*TEXTO DEL DOCUMENTO*.

_ _ _ _

La oración –como la define magistralmente Santa Teresa– es un trato de amistad con quien sabemos que nos ama, es decir, con Dios. Este trato, esta relación de amistad, se da por medio de la fe; es decir, los sentimientos, la sensibilidad, no juegan el papel más importante. Incluso puede darse una oración muy alta, en medio de grandes arideces y tentaciones. En otras palabras, la oración es ejercicio de la fe. Es la fe que busca a Dios en medio de la oscuridad, porque “a Dios nadie lo ha visto jamás” (Jn 1, 18).
Pero, como sigue diciendo San Juan en su Prólogo: “El Hijo unigénito, que está en el seno del Padre, Él nos lo ha dado a conocer”. Qué quiere decir esto? Que para llegar a Dios debemos ir por medio de Jesucristo. Él se ha revelado a sí mismo como el Camino, como la revelación plena del Padre: “Quien me ve a Mí, ve al Padre”.
Santa Teresa nos enseña esto mismo. Y nos da pautas muy concretas para «rezar como es razón», es decir, para rezar como se debe.
«La examinación de la conciencia y decir la confesión y santiguaros, ya se sabe ha de ser lo primero. Procurad luego, hija, pues estáis sola, tener compañía… Representad al mismo Señor junto con vos… y creedme, mientras pudiereis, no estéis sin tan buen amigo. Si os acostumbráis a traerle junto a vos, y Él ve que lo hacéis con amor y que andáis procurando contentarle, no le podréis echar de vos» (Camino de perfección, 26,1).
Esto de buscar la compañía de Jesucristo en la oración (y siempre) es una de las notas fundamentales de la espiritualidad teresiana. No se trata de llamarlo con pensamientos sublimes, ni enredarse con fórmulas bellas. Se trata de hacerle compañía, hablándole con sencillez:
«Si estáis alegre, miradle resucitado… Si estáis con penas o triste, miradle camino del huerto… Hablad con Él, no oraciones compuestas, sino de la pena de vuestro corazón» (CP 26, 4.5.6.).
Y entonces, Santa teresa ensaya delante nuestro un diálogo con Jesucristo, para ilustrar lo que nos está enseñando:
«¿Tan necesitado estáis, Señor mío y Bien mío, que queréis admitir una pobre compañía como la mía, y veo en vuestro rostro que os habéis consolado conmigo? Pues, ¿cómo, Señor, es posible que os dejan solo los ángeles, y que aun no os consuela vuestro Padre? Si es así, Señor, que todo lo queréis pasar por mí, ¿qué es esto que yo paso por vos?, ¿de qué me quejo yo?» (CP 26,6).

_ _ _ _

*DATOS DEL EJERCICIO*.

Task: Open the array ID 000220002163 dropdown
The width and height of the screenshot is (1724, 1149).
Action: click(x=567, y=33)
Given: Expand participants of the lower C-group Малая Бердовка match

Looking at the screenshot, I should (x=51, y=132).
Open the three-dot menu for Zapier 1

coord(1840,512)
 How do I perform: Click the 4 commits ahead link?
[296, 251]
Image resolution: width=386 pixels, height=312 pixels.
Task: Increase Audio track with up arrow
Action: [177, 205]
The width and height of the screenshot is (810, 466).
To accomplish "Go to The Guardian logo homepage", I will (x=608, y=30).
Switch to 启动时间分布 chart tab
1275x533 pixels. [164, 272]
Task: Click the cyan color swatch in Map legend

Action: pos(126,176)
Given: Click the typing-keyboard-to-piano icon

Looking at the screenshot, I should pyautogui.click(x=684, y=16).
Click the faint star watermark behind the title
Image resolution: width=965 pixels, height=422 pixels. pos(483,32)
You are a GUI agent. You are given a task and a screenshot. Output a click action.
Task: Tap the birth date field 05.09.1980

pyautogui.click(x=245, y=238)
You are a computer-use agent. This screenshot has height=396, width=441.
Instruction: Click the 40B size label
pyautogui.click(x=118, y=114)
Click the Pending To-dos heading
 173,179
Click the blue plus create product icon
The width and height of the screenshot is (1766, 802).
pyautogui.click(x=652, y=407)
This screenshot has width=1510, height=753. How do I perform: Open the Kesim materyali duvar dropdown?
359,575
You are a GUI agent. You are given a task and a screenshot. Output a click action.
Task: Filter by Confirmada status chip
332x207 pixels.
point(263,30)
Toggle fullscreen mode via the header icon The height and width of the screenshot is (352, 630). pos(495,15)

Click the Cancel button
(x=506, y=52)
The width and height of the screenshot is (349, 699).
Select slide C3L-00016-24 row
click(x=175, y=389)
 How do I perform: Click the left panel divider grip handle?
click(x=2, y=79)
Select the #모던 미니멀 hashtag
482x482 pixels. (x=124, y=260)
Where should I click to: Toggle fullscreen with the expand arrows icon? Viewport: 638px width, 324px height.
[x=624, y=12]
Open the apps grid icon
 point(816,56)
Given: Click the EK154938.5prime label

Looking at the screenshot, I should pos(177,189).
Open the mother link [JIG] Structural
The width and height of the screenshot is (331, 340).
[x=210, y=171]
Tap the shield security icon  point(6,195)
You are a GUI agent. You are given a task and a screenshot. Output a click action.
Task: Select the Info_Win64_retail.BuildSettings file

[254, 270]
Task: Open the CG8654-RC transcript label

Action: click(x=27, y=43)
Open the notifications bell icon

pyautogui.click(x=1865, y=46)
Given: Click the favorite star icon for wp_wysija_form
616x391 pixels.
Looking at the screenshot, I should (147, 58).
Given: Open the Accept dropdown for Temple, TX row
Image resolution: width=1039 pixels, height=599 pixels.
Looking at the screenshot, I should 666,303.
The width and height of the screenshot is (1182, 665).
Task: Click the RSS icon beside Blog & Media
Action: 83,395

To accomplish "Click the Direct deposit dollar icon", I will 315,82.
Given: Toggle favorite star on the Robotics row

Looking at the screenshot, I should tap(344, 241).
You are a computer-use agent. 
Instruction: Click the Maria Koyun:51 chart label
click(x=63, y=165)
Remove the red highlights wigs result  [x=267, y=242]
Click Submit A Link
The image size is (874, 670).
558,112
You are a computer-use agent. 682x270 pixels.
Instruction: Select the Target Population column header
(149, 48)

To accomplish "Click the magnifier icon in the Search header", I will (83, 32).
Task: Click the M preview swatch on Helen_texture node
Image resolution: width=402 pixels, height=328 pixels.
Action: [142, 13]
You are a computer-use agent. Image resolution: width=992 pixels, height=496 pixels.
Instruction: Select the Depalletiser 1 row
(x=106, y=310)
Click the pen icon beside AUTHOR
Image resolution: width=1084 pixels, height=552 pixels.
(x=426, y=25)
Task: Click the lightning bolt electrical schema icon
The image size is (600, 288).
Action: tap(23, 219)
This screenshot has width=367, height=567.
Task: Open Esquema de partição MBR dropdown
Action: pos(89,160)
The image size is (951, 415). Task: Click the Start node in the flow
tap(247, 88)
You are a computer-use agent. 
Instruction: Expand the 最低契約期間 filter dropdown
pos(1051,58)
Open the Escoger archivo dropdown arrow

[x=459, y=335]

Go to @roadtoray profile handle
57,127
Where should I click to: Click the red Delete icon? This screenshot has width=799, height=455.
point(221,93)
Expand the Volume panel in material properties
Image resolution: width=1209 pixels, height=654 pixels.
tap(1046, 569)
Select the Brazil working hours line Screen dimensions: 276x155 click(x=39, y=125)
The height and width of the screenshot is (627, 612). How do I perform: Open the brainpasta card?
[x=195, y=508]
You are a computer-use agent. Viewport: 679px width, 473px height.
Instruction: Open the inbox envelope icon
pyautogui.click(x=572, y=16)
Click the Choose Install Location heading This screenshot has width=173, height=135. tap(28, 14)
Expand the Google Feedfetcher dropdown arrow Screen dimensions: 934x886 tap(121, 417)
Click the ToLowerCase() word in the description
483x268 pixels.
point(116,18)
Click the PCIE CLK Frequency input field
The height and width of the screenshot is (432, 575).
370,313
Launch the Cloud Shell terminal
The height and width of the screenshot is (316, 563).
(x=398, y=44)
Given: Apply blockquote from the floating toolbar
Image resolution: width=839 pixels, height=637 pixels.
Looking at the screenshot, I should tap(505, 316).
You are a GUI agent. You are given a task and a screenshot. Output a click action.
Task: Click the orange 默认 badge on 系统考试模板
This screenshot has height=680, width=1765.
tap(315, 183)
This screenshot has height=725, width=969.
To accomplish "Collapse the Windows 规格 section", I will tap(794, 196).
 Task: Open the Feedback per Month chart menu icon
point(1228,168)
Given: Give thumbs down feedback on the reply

_ _ _ _

*RETOS PROPUESTOS*.
**a.** Extrae cada línea de las filas que contenga la palabra "panel", distinguiendo entre mayúsculas y minúsculas.
**b.** Prosigue el texto sobre la oración según Santa Teresa a partir de su última frase.
El texto y las filas no guardan ninguna relación entre sí.

*RESPUESTAS DEL EJERCICIO*.
**a.**
 How do I perform: Click the left panel divider grip handle?
Expand the Volume panel in material properties

**b.**
Y dice enseguida Santa Teresa a sus hijas:
«Este modo de traer a Cristo con nosotros aprovecha en todos los estados, y es un medio segurísimo para ir aprovechando en la oración, y andar seguros de los peligros que el demonio puede poner» (Vida 12,3).
De esta manera, declara que este modo de oración es obligatorio para todos: todos debemos hacer oración con Cristo. Esta afirmación de Santa Teresa, siempre tan tolerante y comprensiva con las necesidades y dificultades de las almas, tan preocupada por respetar su libertad y la voluntad de Dios sobre ella, debe ponernos en guardia, y hacernos tomar muy en serio sus consejos.
También ella fue muy combatida por este punto: «Me han contradicho en ella y dicho que no lo entiendo» (6M 7,5). Pero ella no se inquieta por esto, sino que va respondiendo a las distintas objeciones para ayudar a las almas en un tema de tanta importancia.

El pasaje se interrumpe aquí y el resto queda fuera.